--- START ---
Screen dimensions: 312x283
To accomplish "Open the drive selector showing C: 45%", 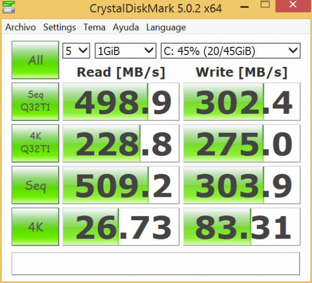I will (x=230, y=50).
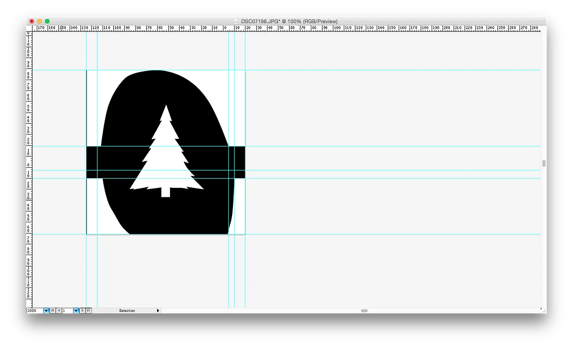Click the horizontal scrollbar thumb
The image size is (573, 349).
pos(364,310)
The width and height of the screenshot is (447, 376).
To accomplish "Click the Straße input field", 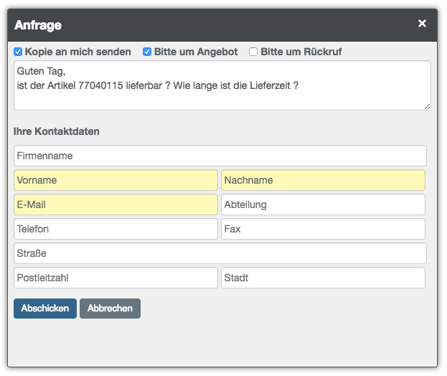I will (x=220, y=253).
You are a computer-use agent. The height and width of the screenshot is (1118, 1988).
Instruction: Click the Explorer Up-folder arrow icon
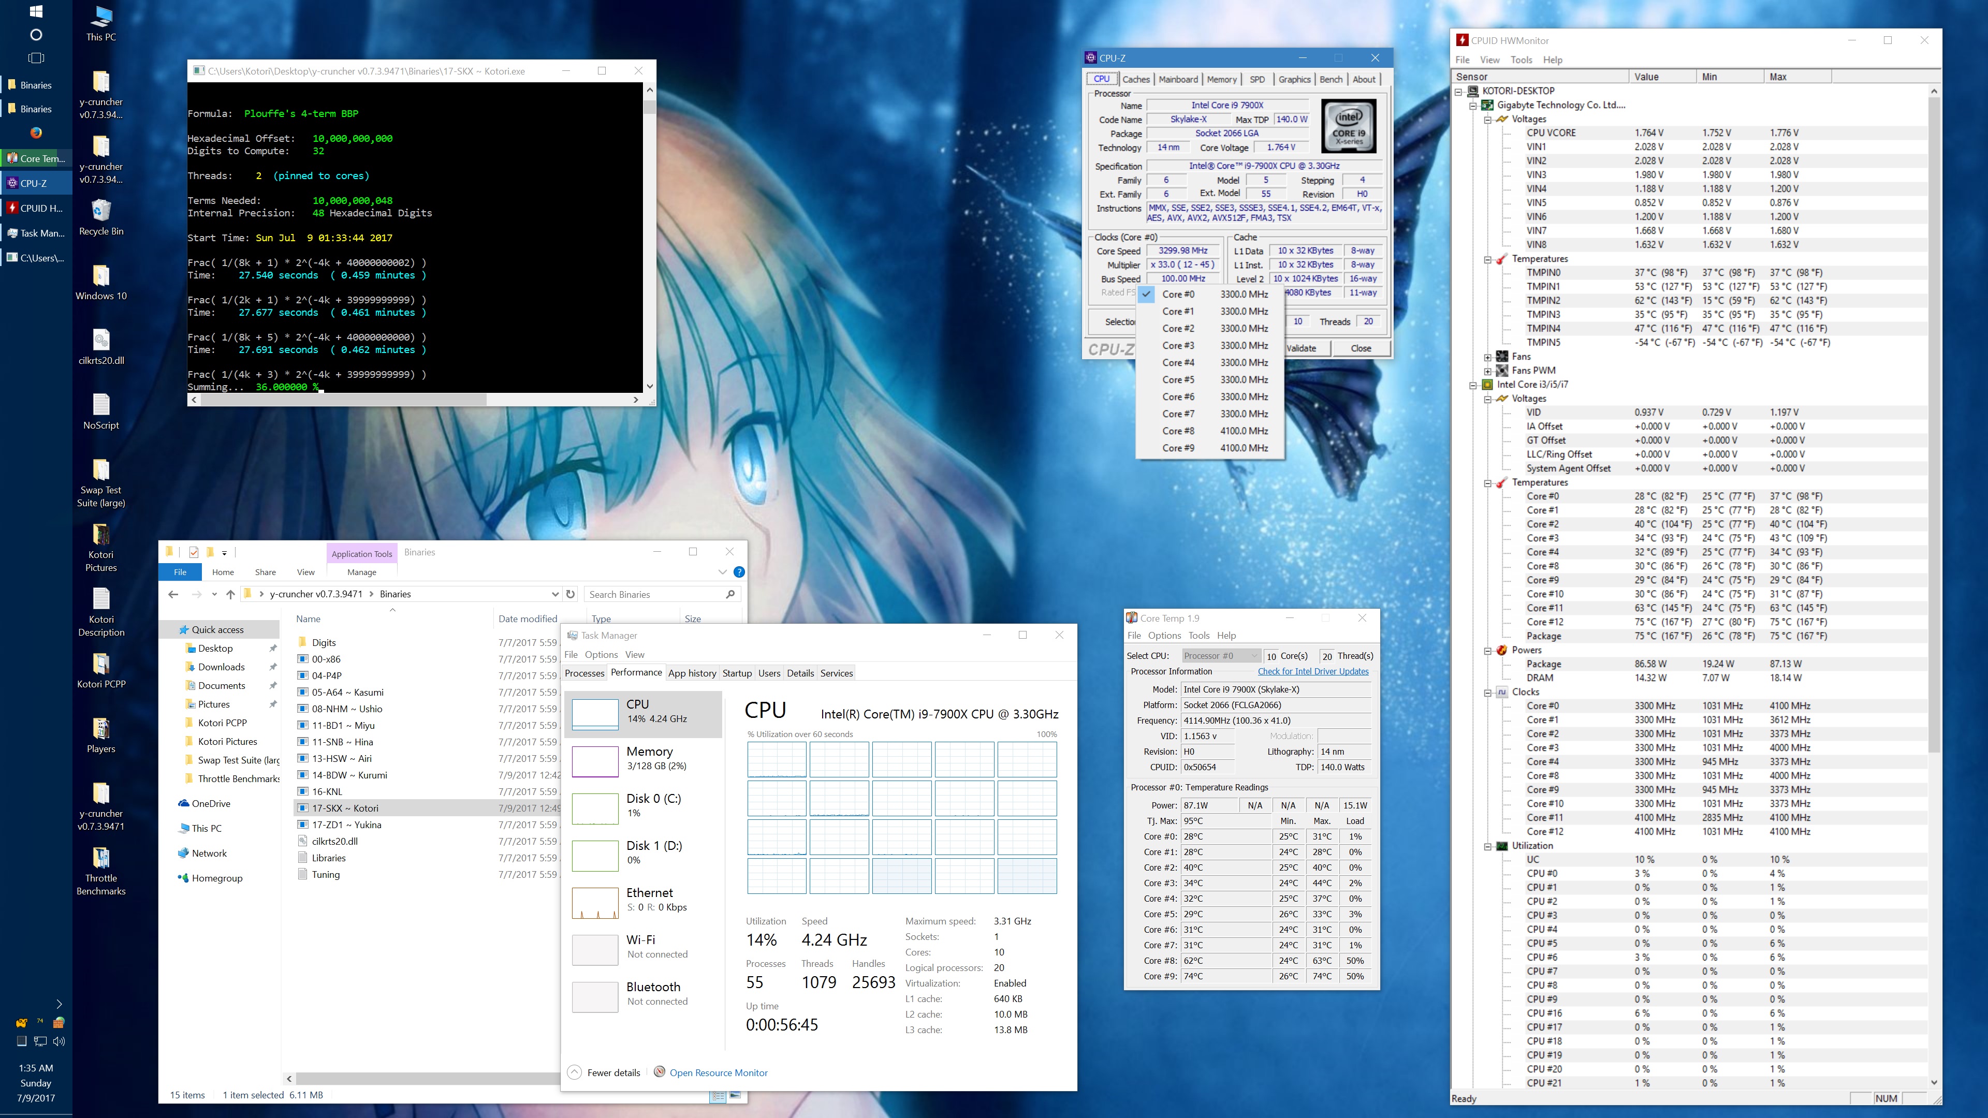point(230,594)
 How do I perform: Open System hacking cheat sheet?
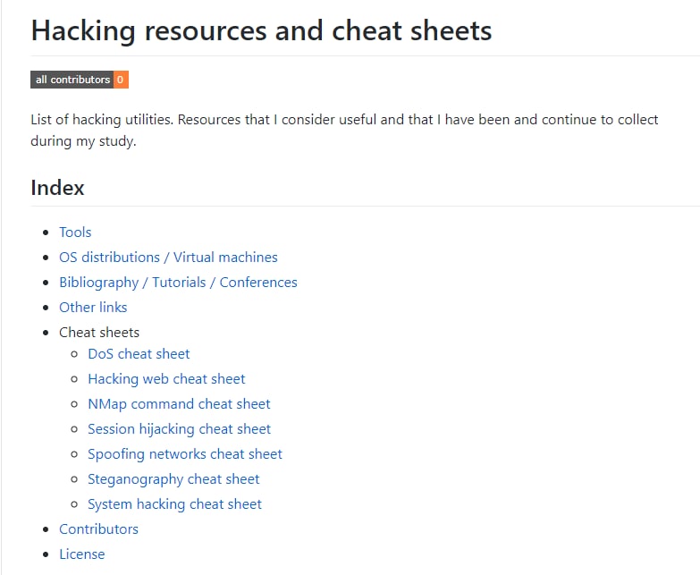(x=174, y=503)

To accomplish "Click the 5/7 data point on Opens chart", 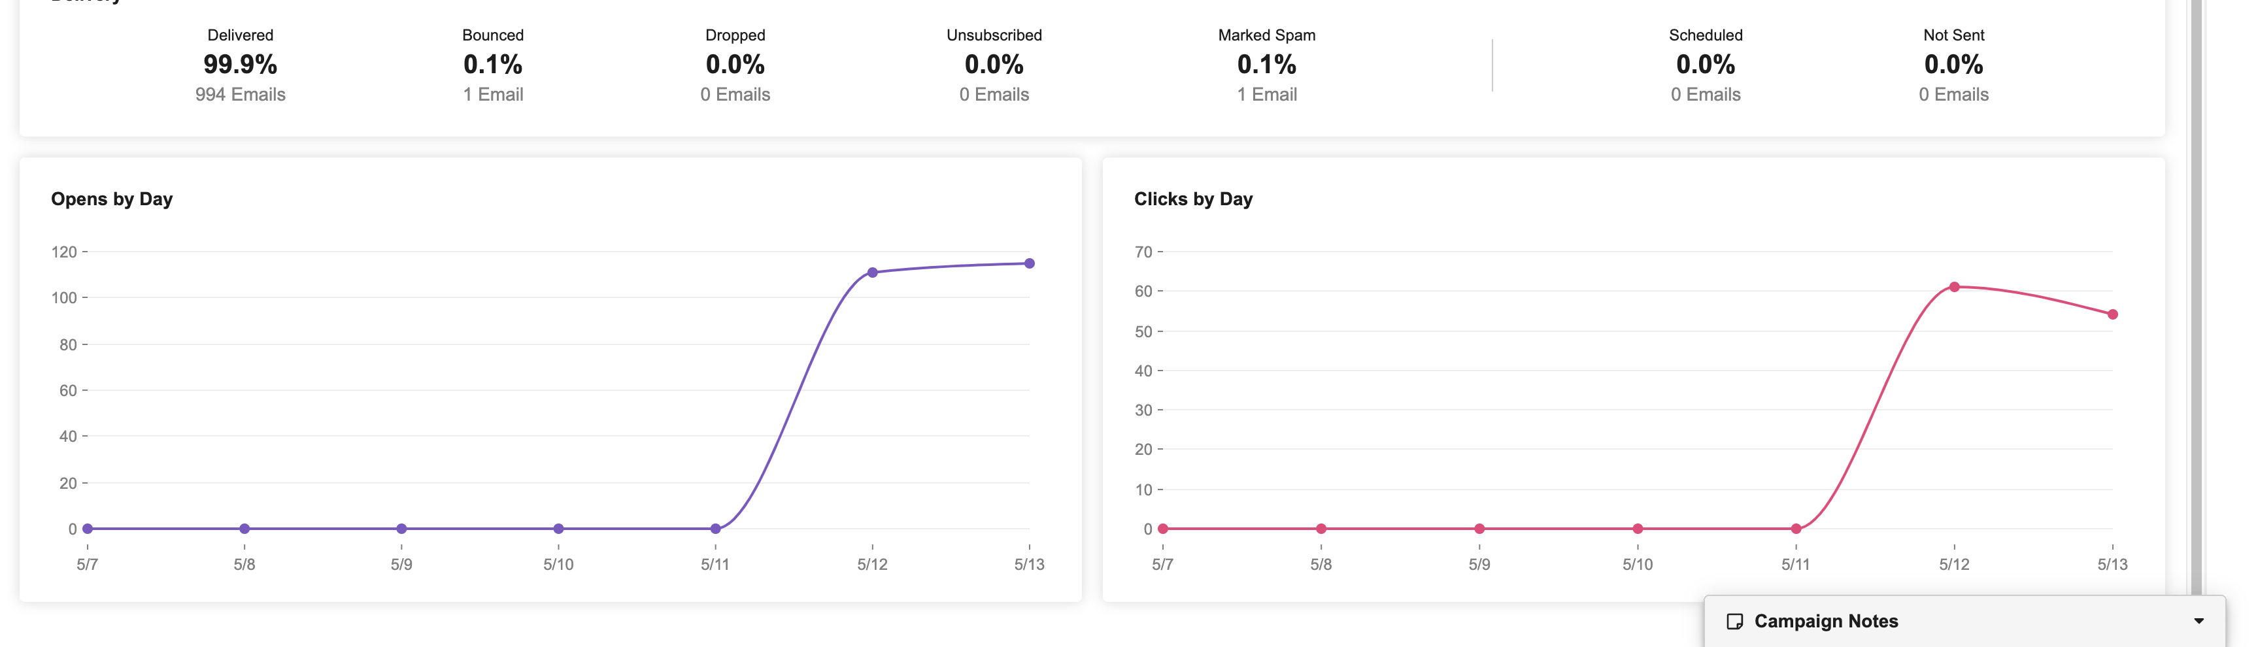I will [88, 529].
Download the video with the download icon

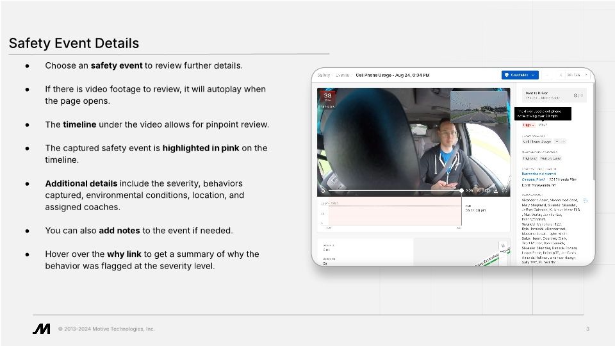[x=496, y=190]
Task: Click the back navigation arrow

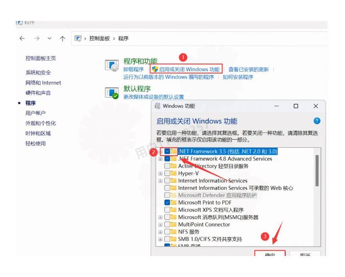Action: pos(22,39)
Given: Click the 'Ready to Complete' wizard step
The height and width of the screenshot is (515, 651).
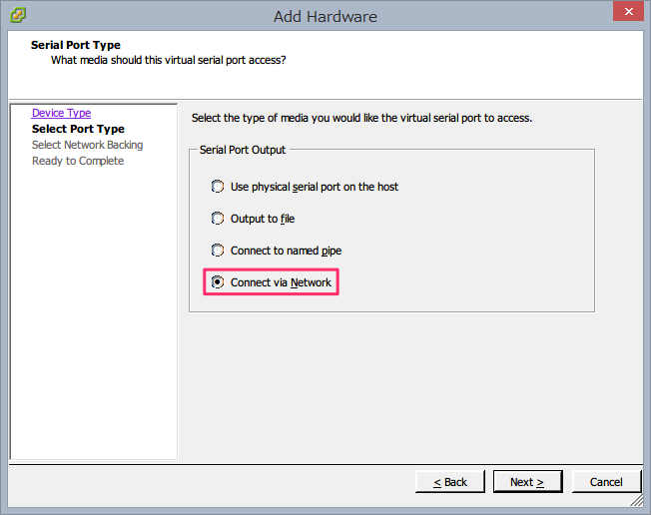Looking at the screenshot, I should click(78, 161).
--- END ---
Express the records starting at the line that contains "Given: Click the" and ending at the end of the records as a two-column CSV with columns named instruction and response. Put one row per record, place each field in double quotes, turn line breaks into spaces, and leave out the pictures.

OUTPUT OF THE TASK -
instruction,response
"Given: Click the 'Ready to Complete' wizard step The height and width of the screenshot is (515, 651).","Looking at the screenshot, I should click(78, 161)."